Activity. Your task is to return all of the records exactly, minus any images.

Supplied entries.
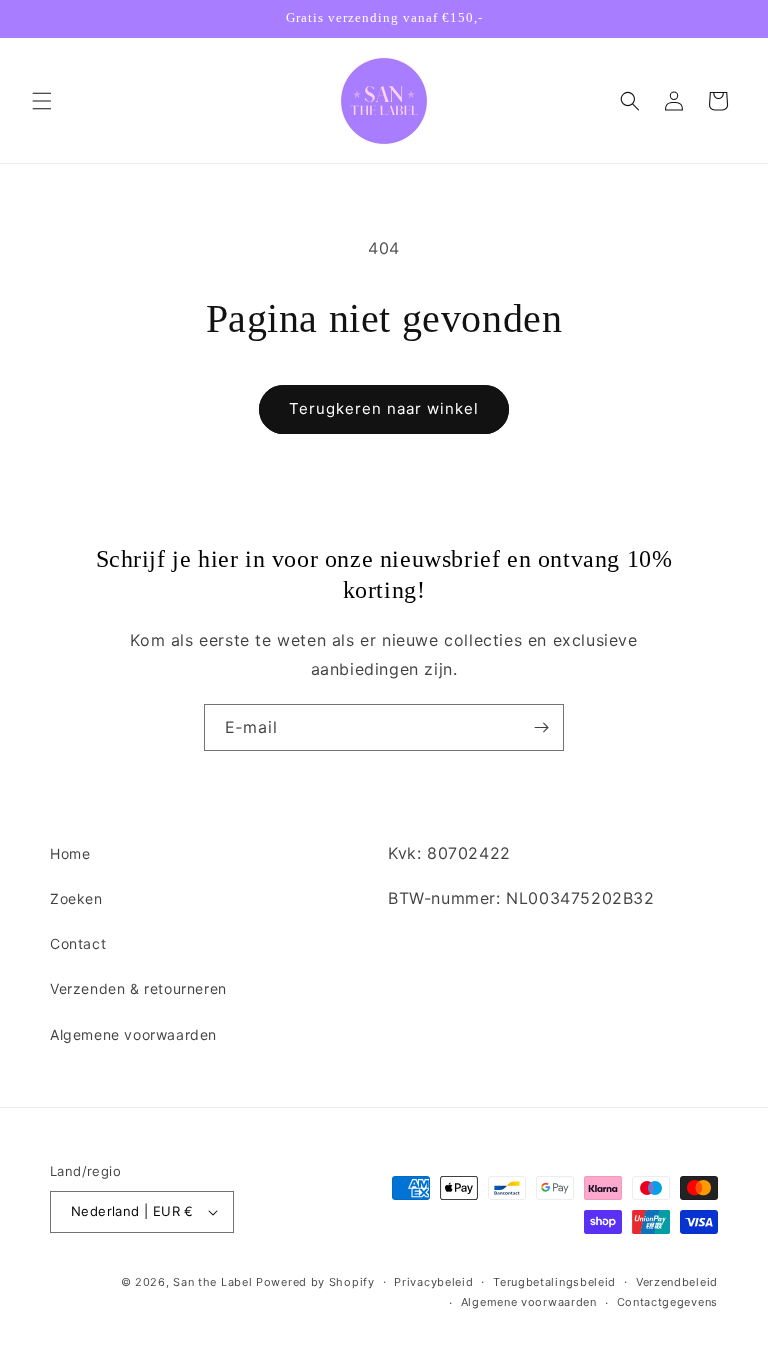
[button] (42, 101)
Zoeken (76, 898)
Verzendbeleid (677, 1282)
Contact (78, 943)
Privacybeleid (433, 1282)
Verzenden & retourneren (138, 988)
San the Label (212, 1282)
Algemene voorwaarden (133, 1034)
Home (70, 853)
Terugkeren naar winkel (384, 408)
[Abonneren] (541, 727)
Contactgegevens (668, 1302)
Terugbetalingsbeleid (554, 1282)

Result.
[button] (42, 101)
Zoeken (76, 898)
Verzendbeleid (677, 1282)
Contact (78, 943)
Privacybeleid (433, 1282)
Verzenden & retourneren (138, 988)
San the Label (212, 1282)
Algemene voorwaarden (133, 1034)
Home (70, 853)
Terugkeren naar winkel (384, 408)
[Abonneren] (541, 727)
Contactgegevens (668, 1302)
Terugbetalingsbeleid (554, 1282)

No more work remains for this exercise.